# Task goal:
Find every line containing "title" in the records below and report the tally as a bare number.

# Data provided:
BEGIN

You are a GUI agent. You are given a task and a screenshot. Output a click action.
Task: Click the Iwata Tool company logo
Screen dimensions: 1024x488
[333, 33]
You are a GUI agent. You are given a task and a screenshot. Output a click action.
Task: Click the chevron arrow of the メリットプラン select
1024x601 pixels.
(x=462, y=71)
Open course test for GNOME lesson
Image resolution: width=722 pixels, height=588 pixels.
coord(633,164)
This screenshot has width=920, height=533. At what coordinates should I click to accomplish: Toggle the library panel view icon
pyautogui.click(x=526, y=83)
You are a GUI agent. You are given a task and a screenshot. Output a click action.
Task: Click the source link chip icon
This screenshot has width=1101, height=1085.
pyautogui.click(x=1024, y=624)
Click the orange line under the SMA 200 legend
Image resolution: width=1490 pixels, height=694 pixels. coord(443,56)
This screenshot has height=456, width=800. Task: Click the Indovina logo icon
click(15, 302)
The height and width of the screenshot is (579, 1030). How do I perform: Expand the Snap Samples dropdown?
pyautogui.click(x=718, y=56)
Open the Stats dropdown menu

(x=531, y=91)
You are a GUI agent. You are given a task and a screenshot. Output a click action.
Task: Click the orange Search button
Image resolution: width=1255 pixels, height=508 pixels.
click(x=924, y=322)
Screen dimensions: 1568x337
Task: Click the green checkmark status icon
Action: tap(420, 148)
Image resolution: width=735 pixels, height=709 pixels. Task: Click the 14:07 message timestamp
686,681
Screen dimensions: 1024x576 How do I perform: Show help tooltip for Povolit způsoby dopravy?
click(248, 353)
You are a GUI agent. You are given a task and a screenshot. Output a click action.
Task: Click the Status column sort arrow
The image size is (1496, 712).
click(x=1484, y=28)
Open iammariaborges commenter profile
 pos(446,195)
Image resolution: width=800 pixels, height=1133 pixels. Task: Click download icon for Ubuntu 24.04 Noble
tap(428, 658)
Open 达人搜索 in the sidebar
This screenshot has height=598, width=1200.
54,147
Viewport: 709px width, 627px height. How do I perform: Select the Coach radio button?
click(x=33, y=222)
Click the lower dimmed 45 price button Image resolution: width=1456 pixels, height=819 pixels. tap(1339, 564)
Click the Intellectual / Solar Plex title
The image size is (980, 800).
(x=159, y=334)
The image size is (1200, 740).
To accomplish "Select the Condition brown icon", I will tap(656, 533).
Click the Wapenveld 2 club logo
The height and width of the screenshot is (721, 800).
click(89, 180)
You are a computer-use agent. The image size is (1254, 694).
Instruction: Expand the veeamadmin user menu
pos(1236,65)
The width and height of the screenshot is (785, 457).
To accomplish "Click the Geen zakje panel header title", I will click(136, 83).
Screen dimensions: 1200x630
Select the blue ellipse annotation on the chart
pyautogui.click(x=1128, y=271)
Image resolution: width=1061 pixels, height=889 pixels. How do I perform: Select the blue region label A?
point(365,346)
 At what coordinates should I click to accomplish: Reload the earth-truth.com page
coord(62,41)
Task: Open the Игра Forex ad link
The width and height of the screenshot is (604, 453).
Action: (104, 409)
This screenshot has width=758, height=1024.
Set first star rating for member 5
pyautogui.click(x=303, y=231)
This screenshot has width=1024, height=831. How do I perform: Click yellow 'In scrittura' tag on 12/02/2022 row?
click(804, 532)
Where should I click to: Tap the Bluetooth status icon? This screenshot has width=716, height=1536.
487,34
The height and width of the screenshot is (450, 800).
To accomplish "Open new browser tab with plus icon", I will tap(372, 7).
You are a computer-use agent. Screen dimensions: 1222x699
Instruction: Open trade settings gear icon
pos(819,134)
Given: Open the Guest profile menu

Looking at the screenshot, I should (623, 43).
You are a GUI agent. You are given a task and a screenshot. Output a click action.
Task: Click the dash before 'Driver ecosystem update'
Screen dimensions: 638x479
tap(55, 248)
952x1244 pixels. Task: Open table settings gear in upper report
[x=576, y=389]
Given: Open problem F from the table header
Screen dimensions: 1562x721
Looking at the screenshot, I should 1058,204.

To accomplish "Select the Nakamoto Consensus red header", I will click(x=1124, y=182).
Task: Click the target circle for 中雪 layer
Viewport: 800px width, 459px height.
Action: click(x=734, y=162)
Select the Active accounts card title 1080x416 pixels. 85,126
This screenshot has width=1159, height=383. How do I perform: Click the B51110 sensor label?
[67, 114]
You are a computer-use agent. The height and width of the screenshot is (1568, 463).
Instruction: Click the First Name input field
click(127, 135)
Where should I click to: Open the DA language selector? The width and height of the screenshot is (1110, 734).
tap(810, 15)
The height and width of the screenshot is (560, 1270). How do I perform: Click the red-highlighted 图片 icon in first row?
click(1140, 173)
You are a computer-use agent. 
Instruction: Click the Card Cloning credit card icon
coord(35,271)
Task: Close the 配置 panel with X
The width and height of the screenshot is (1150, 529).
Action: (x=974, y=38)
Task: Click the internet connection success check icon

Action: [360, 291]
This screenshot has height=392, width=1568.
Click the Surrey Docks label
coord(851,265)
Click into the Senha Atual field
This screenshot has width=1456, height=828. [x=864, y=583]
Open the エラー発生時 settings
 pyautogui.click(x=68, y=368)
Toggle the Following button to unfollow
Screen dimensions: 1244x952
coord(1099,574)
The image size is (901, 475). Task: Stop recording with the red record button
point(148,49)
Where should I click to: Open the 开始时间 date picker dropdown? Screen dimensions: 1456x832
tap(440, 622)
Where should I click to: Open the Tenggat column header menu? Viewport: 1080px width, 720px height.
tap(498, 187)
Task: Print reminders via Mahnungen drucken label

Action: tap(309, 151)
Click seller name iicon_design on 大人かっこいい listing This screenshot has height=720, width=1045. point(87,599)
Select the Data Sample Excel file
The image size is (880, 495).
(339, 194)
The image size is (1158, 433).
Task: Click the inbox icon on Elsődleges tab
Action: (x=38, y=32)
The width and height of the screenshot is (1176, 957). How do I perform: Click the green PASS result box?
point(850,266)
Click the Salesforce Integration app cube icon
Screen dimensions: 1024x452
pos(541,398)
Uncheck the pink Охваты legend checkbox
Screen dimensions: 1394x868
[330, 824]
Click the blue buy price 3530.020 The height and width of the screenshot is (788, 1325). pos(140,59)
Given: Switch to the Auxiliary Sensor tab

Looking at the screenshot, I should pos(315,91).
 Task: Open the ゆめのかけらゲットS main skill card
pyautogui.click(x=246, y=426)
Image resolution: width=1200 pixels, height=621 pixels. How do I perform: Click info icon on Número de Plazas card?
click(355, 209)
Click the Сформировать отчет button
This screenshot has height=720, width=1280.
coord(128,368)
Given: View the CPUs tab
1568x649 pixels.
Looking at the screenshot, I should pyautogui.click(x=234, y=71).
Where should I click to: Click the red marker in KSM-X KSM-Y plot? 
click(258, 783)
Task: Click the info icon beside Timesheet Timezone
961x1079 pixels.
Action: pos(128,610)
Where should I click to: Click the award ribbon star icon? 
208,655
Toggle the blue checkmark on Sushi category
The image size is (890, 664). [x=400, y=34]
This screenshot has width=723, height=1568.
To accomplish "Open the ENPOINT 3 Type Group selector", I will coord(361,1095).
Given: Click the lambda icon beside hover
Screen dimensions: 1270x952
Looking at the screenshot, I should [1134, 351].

END

# Response:
3